Resusantagonisme

Uit Wikipedia, de vrije encyclopedie
Resusantagonisme
Coderingen
ICD-10 P55.0
ICD-9 773.0
Portaal  Portaalicoon   Geneeskunde

Resusantagonisme treedt op als een resusnegatieve vrouw in verwachting is van een resuspositief kind. Als rode bloedcellen van de foetus (vooral bij de bevalling/keizersnede, maar ook bij vruchtwaterpunctie) in de bloedbaan van de moeder terechtkomen kunnen die de productie van antistoffen veroorzaken, wat bij latere zwangerschappen problemen bij de vrucht kan geven doordat de antilichamen een gevaar vormen voor de foetus.

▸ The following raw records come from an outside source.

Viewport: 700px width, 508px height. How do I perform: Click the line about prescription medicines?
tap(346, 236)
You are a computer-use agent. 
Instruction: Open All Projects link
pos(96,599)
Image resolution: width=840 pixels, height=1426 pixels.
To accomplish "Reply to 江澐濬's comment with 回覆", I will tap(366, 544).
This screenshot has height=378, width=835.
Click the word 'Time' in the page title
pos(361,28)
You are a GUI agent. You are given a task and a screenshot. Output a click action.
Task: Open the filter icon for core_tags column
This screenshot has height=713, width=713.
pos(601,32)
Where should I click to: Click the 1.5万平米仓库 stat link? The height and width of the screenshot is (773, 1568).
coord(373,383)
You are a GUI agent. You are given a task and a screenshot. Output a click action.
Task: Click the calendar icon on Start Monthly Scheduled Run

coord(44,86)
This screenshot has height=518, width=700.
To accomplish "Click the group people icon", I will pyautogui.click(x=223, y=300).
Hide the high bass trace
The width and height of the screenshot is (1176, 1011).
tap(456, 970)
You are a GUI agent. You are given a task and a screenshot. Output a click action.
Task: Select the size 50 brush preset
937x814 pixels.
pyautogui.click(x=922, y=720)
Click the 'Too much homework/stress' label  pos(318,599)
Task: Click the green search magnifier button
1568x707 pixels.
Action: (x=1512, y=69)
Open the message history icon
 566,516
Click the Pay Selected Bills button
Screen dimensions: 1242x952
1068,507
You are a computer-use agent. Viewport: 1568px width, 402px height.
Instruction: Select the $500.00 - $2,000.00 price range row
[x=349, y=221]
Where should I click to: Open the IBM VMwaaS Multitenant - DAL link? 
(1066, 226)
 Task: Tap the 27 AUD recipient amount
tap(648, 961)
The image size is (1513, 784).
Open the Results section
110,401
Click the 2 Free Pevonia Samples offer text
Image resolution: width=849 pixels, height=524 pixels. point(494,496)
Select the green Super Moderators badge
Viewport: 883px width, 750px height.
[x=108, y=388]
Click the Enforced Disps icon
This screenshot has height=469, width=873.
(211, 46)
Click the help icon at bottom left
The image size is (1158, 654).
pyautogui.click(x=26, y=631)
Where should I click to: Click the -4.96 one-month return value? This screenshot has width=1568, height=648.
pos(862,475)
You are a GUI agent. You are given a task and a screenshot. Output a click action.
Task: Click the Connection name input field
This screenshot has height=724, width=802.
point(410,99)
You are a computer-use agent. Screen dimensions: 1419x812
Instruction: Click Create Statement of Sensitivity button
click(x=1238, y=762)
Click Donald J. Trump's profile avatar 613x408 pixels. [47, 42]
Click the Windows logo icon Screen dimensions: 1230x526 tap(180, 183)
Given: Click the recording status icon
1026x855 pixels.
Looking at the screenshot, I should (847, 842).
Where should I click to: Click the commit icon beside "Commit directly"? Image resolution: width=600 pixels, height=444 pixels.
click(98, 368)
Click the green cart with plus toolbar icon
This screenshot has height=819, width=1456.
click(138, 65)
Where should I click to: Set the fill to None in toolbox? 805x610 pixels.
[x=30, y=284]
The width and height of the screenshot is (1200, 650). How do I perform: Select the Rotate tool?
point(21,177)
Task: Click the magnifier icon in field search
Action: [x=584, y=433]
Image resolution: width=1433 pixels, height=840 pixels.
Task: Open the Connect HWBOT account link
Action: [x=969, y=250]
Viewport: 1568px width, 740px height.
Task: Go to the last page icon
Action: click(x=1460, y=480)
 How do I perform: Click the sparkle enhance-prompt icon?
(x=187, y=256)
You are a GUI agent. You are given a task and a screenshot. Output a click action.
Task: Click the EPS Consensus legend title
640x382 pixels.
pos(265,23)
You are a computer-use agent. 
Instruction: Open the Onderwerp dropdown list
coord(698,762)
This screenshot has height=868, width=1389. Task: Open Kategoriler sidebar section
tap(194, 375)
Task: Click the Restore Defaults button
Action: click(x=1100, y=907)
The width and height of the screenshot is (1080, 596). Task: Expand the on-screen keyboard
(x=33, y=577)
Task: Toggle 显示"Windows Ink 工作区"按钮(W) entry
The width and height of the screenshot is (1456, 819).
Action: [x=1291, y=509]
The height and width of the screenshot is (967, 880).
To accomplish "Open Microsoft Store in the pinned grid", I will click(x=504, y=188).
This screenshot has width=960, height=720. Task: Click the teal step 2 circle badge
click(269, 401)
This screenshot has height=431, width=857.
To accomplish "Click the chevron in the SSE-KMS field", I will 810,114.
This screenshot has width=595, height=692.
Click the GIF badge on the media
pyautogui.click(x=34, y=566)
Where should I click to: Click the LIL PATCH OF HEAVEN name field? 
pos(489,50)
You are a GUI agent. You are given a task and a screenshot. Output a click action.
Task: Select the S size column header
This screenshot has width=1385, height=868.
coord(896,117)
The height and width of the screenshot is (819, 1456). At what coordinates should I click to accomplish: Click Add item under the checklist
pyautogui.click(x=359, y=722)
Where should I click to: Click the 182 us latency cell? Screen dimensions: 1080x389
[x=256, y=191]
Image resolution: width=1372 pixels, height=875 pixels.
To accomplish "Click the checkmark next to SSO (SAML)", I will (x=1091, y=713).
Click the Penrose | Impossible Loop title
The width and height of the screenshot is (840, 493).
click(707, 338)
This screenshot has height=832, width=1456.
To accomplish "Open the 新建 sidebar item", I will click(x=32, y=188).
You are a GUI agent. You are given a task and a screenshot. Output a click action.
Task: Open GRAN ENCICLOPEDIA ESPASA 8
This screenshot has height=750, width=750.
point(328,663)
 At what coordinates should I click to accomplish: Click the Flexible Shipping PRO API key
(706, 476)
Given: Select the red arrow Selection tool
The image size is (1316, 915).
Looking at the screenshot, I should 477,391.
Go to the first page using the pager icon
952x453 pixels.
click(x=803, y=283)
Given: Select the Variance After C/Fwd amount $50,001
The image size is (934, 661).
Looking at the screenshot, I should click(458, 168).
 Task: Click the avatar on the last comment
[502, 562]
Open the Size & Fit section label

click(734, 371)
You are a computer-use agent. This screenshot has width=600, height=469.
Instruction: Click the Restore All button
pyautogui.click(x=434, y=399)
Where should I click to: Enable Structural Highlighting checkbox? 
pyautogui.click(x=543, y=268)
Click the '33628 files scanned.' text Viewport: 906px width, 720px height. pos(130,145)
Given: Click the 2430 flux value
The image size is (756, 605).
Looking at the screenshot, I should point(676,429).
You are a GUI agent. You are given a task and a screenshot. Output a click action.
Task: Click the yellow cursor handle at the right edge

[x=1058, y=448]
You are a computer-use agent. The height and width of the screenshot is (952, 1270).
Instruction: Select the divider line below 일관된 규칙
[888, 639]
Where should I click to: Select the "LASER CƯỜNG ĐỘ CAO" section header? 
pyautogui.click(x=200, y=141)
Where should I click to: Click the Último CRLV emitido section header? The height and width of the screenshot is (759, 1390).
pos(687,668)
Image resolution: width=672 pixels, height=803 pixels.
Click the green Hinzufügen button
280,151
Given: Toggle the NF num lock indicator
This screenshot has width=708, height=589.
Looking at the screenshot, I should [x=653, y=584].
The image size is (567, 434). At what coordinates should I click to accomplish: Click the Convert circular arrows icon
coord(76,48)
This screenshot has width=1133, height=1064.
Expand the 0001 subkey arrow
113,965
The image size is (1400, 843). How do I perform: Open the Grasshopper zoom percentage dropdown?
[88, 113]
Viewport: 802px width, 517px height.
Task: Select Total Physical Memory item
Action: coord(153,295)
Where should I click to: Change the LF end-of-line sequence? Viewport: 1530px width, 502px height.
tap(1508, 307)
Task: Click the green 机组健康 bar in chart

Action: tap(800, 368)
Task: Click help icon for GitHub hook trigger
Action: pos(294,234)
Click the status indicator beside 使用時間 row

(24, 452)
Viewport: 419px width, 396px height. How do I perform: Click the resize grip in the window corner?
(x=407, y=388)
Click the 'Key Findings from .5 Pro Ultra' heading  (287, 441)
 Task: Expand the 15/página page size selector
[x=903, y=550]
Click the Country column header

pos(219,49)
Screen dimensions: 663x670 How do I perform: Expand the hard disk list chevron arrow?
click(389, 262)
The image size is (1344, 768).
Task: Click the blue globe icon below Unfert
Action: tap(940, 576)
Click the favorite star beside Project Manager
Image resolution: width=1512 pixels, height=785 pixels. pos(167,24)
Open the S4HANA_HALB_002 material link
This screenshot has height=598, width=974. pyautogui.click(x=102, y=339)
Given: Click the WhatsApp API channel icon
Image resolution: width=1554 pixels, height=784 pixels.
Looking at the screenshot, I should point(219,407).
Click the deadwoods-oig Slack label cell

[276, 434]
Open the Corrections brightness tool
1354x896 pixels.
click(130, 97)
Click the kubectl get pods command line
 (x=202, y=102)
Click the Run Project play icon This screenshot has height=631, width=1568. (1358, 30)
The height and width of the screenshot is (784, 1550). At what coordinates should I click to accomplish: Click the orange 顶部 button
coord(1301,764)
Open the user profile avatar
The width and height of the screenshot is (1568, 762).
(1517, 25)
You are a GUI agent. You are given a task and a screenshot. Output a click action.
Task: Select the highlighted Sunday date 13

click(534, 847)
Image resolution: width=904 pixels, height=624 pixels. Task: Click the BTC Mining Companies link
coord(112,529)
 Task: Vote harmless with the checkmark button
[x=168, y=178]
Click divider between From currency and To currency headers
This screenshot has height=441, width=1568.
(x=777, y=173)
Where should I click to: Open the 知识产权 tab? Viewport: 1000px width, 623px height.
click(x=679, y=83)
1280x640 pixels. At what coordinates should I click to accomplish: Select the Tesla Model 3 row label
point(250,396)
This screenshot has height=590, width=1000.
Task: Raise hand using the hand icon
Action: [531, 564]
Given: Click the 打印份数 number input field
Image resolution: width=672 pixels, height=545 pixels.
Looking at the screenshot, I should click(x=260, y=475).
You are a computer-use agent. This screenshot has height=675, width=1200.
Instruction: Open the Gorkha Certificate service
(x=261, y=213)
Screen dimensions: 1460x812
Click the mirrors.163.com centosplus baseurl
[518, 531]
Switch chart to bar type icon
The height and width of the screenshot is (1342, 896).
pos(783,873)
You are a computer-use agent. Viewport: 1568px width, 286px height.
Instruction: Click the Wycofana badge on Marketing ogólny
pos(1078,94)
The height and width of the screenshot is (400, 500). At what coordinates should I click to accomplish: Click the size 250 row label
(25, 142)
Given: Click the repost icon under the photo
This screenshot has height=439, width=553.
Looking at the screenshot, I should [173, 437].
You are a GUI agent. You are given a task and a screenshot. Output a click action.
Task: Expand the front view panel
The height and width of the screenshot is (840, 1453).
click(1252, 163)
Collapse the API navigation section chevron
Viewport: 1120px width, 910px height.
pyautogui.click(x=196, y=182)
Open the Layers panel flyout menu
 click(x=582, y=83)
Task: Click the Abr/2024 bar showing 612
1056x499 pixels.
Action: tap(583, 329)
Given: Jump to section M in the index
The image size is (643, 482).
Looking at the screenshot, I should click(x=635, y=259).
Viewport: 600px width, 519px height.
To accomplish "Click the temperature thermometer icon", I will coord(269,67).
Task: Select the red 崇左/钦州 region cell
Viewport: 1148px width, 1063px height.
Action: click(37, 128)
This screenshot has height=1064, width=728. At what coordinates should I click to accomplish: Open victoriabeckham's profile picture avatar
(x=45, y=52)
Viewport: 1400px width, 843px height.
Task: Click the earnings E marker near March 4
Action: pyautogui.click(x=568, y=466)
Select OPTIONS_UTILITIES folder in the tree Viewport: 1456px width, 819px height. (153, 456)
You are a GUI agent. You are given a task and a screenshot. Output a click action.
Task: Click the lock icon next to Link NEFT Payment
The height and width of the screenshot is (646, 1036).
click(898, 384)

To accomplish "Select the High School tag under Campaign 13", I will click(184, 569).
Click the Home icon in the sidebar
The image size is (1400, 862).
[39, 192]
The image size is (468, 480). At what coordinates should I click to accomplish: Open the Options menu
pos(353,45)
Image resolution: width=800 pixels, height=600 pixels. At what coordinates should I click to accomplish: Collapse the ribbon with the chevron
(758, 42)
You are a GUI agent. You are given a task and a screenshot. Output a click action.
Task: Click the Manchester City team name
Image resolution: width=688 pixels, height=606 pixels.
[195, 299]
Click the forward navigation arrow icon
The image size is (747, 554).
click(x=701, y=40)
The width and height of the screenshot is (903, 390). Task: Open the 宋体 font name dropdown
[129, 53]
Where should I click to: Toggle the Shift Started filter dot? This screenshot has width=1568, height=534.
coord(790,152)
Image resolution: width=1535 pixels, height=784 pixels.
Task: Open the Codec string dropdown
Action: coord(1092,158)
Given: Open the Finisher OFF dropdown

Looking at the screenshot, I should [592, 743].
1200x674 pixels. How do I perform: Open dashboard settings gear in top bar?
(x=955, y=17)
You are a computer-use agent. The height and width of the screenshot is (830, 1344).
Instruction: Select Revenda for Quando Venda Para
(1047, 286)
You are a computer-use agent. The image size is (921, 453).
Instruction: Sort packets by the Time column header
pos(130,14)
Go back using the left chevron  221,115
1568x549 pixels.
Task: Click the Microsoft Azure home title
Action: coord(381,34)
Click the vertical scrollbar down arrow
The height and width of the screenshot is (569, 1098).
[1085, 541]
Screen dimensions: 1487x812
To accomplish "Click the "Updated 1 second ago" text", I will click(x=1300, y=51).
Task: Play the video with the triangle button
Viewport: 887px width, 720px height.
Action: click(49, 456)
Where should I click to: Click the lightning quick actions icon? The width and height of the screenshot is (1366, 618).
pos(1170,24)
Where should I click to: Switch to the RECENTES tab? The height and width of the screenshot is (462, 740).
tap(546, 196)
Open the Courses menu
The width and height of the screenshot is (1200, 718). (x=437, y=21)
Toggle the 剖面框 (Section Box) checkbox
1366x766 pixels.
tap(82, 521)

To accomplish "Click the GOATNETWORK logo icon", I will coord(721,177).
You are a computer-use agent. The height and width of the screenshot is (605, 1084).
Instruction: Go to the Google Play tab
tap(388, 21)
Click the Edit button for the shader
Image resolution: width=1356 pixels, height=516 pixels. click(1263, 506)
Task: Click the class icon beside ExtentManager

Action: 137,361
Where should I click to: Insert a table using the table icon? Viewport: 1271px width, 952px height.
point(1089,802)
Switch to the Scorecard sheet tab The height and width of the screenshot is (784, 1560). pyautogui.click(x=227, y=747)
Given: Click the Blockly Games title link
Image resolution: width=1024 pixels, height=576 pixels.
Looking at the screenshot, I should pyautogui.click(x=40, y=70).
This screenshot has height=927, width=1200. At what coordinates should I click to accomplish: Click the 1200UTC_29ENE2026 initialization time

Resusantilichamen kunnen in de bloedbaan van de baby de rode bloedcellen (voor een gedeelte) vernietigen met bloedarmoede tot gevolg. Het bij de afbraak geproduceerde bilirubine kan hersenbeschadigingen veroorzaken en mogelijk de dood van de baby. Als blijkt dat bij een vruchtwaterpunctie een hoog bilirubinegehalte gemeten wordt kan prenataal om de twee weken een bloedtransfusie gegeven worden, waarna de bevalling rond de 33e week wordt ingeleid.

Ter voorkoming van deze complicatie wordt in geval van resusincompatibiliteit Rh0(D)-immunoglobuline preventief toegediend aan de moeder om het aanmaken van resusantistoffen te voorkomen.

Erfelijkheid[bewerken | brontekst bewerken]

Een resusnegatieve moeder kan een positief kind hebben als de vader van het kind resuspositief is. Is de vader homozygoot resuspositief (en de moeder negatief), dan zal het kind altijd heterozygoot resuspositief zijn. In dat geval treedt dus resusantagonisme op. Is de vader heterozygoot resuspositief, dan zal het kind met 50% kans resuspositief zijn.

In de geschiedenis zijn vrouwen bekend die een gezond kind hadden en daarna alleen miskramen kregen. Een bekend voorbeeld hiervan is Anna Boleyn, moeder van Elizabeth I. In zo'n geval is het zeer goed mogelijk dat er sprake was van resusantagonisme. Had een vrouw meerdere miskramen maar ook gezonde kinderen, dan was er misschien sprake van een heterozygoot resuspositieve vader.